Self-Discipline — Chanakya Niti
श्रुत्वा धर्मं विजानाति श्रुत्वा त्यजति दुर्मतिम् ।
श्रुत्वा ज्ञानमवाप्नोति श्रुत्वा मोक्षमवाप्नुयात् ॥
śrutvā dharmaṃ vijānāti śrutvā tyajati durmatim |
śrutvā jñānam avāpnoti śrutvā mokṣam avāpnuyāt ||
By hearing, one understands dharma; by hearing, one abandons misguided thought. By hearing, one gains knowledge; by hearing, one may attain liberation (mokṣa).
Within South Asian didactic literature, especially nīti and dharma-oriented traditions, moral and practical knowledge is frequently framed as transmitted through listening to authoritative instruction (teachers, elders, learned reciters). The repeated emphasis on śravaṇa (“hearing”) reflects an intellectual milieu in which oral pedagogy and memorized textual transmission remained central even alongside manuscript culture.
The verse presents hearing as a foundational epistemic pathway: it is associated with discerning dharma, correcting faulty judgment (durmati), and acquiring jñāna.
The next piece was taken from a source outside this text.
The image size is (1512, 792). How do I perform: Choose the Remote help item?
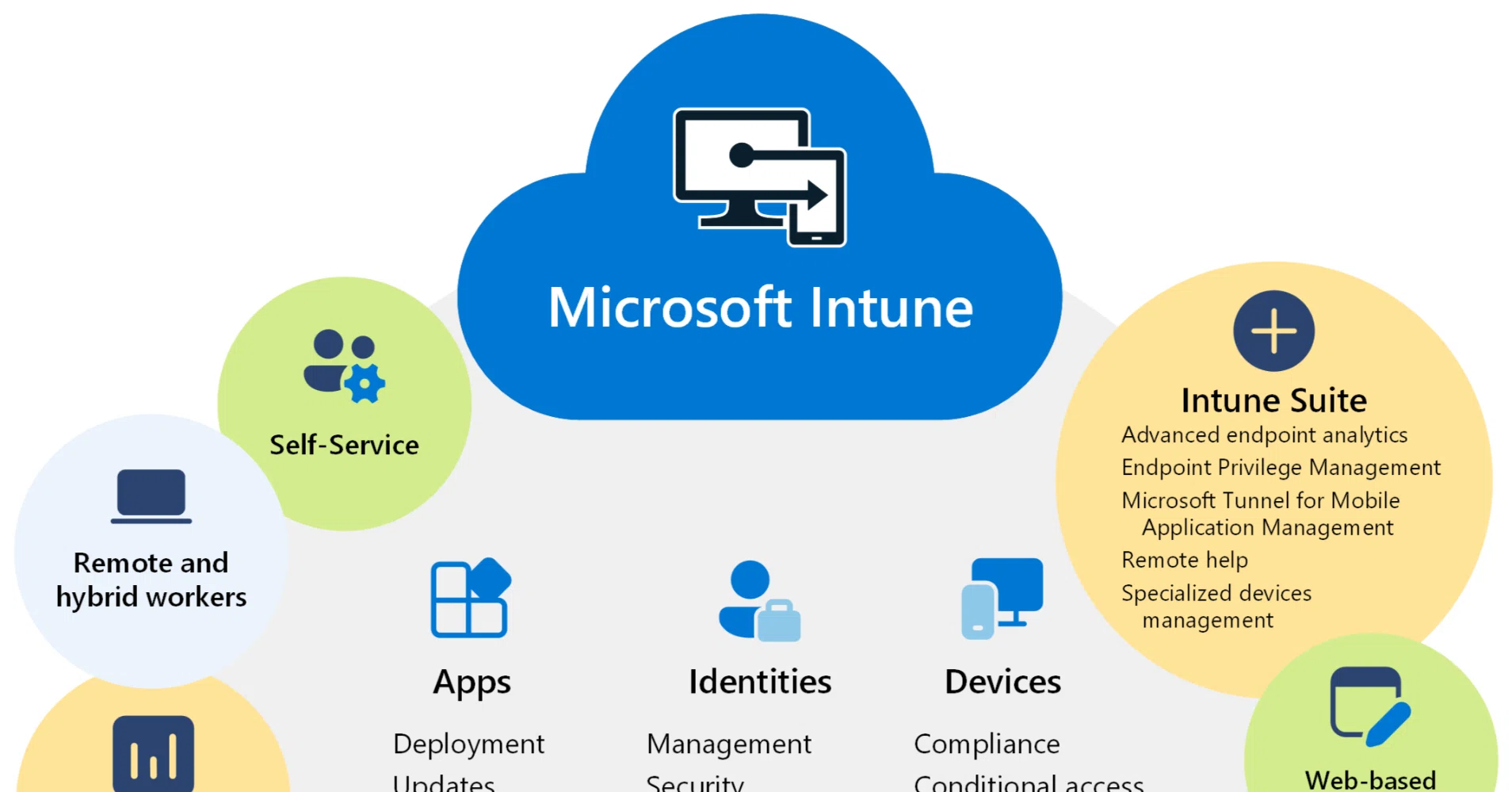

The final clause extends the same mechanism to mokṣa, indicating that instruction and reception of teaching are treated as prerequisites or enabling conditions within the broader soteriological vocabulary of classical Indian thought.
The anaphoric repetition of śrutvā (“having heard / by hearing”) functions as a rhetorical intensifier, creating a chain of results attributed to a single practice. Grammatically, avāpnuyāt is an optative form, expressing possibility rather than certainty, which aligns with a descriptive claim about potential outcomes rather than a guaranteed sequence.